Designing features for forecasting will be affected by what you are forecasting and what you are trying to optimise.

The findings of Part 2 can be used to influence decisions dependant on your business domain. 

This notebook addresses some of the key considerations.
    
- Impact Measurement
    - PHQ Rank
    - Aviation Rank
    - PHQ attendance
    - Event count
    - Event flag
- Business type 
   - Using certain types of events

- Impact pattern
   - For events with more than one day duration. The impact from each of the days might be different. 

The rest of this notebook takes you through three different fictional use case ideas for how you could aggregate the data dependant on what's important to your company. It should provide a framework to create your own features or aggregation. 


## [Case 1](#case_1): 
For this case study, consider the example of a coffee shop. Most Non-Attendance-Based Events nearby are likely to impact demand. PHQ Rank is used to indicate the relative impact of different events. The events are aggregated based on PHQ Rank. 

When there are multiple events from the same category, the event with the largest rank is assumed to have the leading impact. Thus, the maximum PHQ rank from each category is used as a feature.
For events with multiple days duration, each of the days has an equal impact on the demand.

For the school holiday category we will also look at using the sum of phq_attendance on each day. This is equivalent to the number of students of holiday. The phq attendance field for school holidays is only available for the USA and the UK. 


Summary for the example case study: 
- Use the maximum rank in each category as impact. 
- Include all Non-Attendance-Based Events.
- Each day has the same impact for multiple day events.
 

## [Case 2](#case_2): 
For this case study, consider a DIY shop. They might notice that certain kinds of Non-Attendance-Based Events drive positive impact on footfall and sales.

In this case, the impact of events is measured by the number of events happening on each day. Based on previous experience, the shop owner might notice that sales increase on religious holidays, nationwide holidays and school holidays. Thus, only events from the related labels are included.

▶ Raw data
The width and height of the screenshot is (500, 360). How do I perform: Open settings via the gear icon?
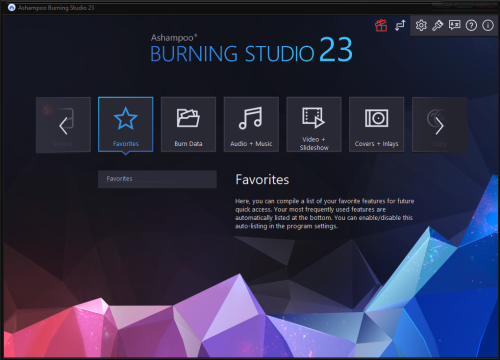[421, 25]
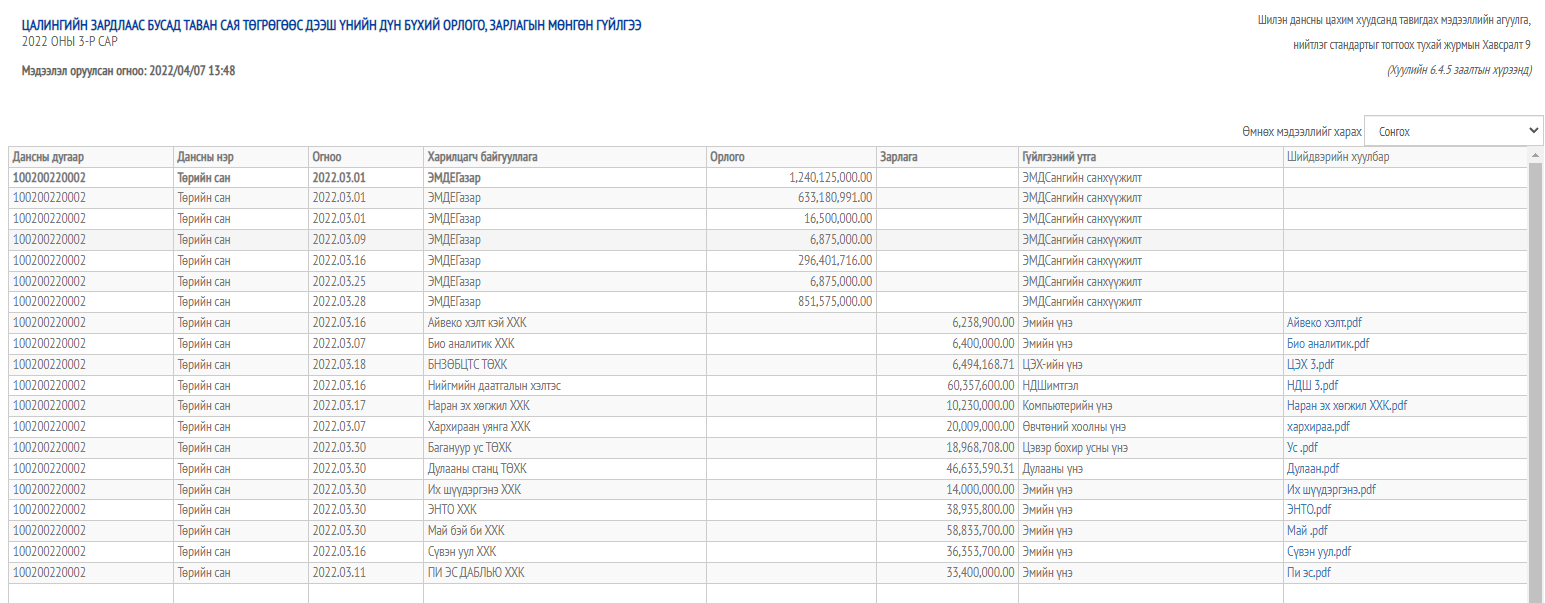Open the НДШ 3.pdf attachment
Image resolution: width=1545 pixels, height=603 pixels.
pos(1312,385)
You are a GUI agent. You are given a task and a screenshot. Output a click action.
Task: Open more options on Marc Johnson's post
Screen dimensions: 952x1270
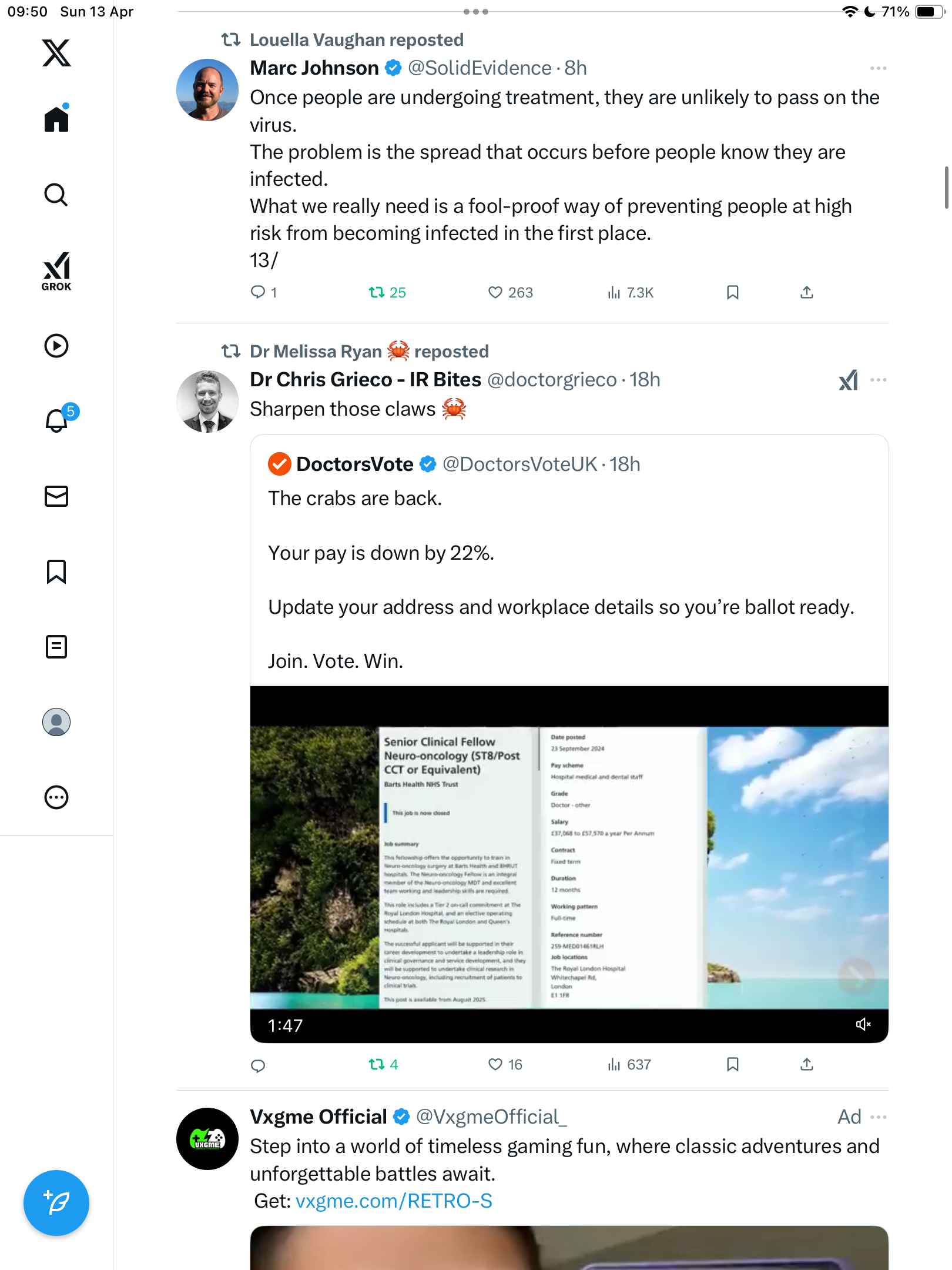879,69
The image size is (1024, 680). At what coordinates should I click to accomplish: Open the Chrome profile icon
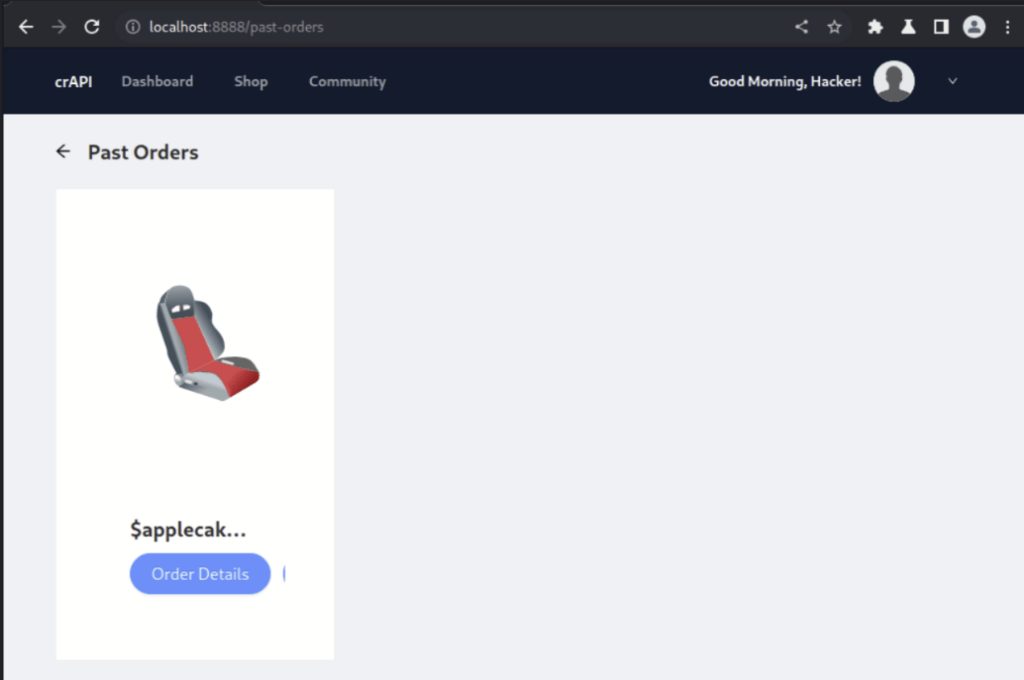click(x=974, y=27)
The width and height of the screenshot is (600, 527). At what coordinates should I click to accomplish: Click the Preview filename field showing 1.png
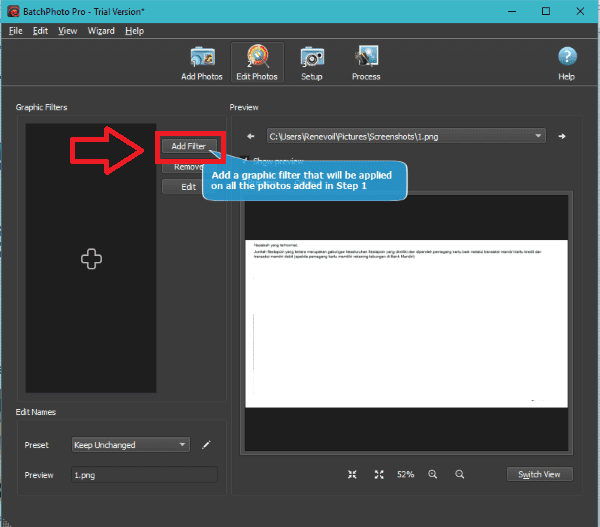tap(144, 475)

▶ Given task
Copy the passage of the forecasting text starting with "In this case, the" and going on through "labels are included.", and rename "shop owner" to "store manager" wherever it occurs.

▶ Result for this task
In this case, the impact of events is measured by the number of events happening on each day. Based on previous experience, the store manager might notice that sales increase on religious holidays, nationwide holidays and school holidays. Thus, only events from the related labels are included.